__Directions for this task__: Please copy the antimicrobial prophylaxis plan between "Timing Reference" and "to no responsibility.", inclusive, renaming "anaesthesiologist" to "anesthesia team".

Antimicrobial Prophylaxis Plan
Clinical Objective
Establish and document the complete antimicrobial prophylaxis plan for each case before surgery begins — including drug selection, dose, timing, redosing interval, and the individual responsible for confirming administration.
Why This Matters
The protective effect of perioperative antimicrobial prophylaxis is highly dependent on timing. Tissue drug concentrations must be adequate at the moment of incision. Administration that is delayed, underdosed, or not redosed in long procedures provides substantially reduced protection. A plan that is undocumented is a plan that can be forgotten, assumed, or duplicated. This protocol ensures that prophylaxis decisions are made once, clearly, and confirmed by a named individual — not improvised at induction.
Critical Control Points
Drug, dose, and timing decided during preoperative planning — not at induction
Administration timed to achieve adequate tissue concentration at incision
Redosing interval planned prospectively for all cases expected to exceed drug half-life
A named individual is responsible for confirming administration before incision
Prophylaxis Parameters
Complete for every case. All five parameters must be documented before the case proceeds.
Timing Reference
Target window: administration 30–60 minutes before incision
Pre-Incision Confirmation Checklist
Step-by-Step Protocol
- 1
Select drug based on expected flora for the procedure type, site, and patient history. Adjust for known resistant organism history.
- 2
Calculate dose based on current patient weight. Document in the surgical plan.
- 3
Set timing target: administration 30–60 minutes before incision. Communicate to the anaesthesiologist.
- 4
Determine redosing interval based on the drug's half-life and estimated operative duration. Plan prospectively — do not wait until the case runs long.
- 5
Name the individual responsible for confirming administration. This must be explicit — shared responsibility defaults to no responsibility.

Stored items:
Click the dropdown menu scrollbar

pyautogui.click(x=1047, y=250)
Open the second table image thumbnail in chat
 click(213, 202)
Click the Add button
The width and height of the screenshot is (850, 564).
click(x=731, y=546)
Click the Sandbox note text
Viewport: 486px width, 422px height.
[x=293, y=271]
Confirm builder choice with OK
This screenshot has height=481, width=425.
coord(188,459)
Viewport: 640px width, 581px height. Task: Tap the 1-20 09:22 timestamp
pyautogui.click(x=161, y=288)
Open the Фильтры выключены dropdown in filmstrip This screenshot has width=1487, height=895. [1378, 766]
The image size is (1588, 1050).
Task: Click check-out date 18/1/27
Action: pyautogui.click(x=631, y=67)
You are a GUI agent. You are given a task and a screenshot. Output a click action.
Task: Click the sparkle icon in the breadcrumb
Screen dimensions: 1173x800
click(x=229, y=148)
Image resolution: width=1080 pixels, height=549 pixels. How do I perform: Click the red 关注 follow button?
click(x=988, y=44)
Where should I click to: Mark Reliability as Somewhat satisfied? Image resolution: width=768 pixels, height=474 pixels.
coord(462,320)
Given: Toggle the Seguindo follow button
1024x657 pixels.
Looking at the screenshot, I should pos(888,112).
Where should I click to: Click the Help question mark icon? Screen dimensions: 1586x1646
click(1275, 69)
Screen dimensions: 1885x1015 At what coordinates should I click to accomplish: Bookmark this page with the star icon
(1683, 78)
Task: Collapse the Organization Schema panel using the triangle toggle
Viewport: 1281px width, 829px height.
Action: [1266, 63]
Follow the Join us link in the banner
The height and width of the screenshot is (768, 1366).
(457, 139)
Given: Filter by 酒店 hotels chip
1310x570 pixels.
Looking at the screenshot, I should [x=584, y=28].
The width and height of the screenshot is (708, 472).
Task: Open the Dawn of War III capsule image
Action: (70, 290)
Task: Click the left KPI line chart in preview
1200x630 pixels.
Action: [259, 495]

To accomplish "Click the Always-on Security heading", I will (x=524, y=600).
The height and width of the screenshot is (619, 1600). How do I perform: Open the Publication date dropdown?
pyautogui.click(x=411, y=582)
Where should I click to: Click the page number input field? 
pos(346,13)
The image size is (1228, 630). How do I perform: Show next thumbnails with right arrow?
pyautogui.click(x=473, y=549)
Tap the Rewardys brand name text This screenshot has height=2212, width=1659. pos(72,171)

__Your solution__:
Timing Reference
Target window: administration 30–60 minutes before incision
Pre-Incision Confirmation Checklist
Step-by-Step Protocol
- 1
Select drug based on expected flora for the procedure type, site, and patient history. Adjust for known resistant organism history.
- 2
Calculate dose based on current patient weight. Document in the surgical plan.
- 3
Set timing target: administration 30–60 minutes before incision. Communicate to the anesthesia team.
- 4
Determine redosing interval based on the drug's half-life and estimated operative duration. Plan prospectively — do not wait until the case runs long.
- 5
Name the individual responsible for confirming administration. This must be explicit — shared responsibility defaults to no responsibility.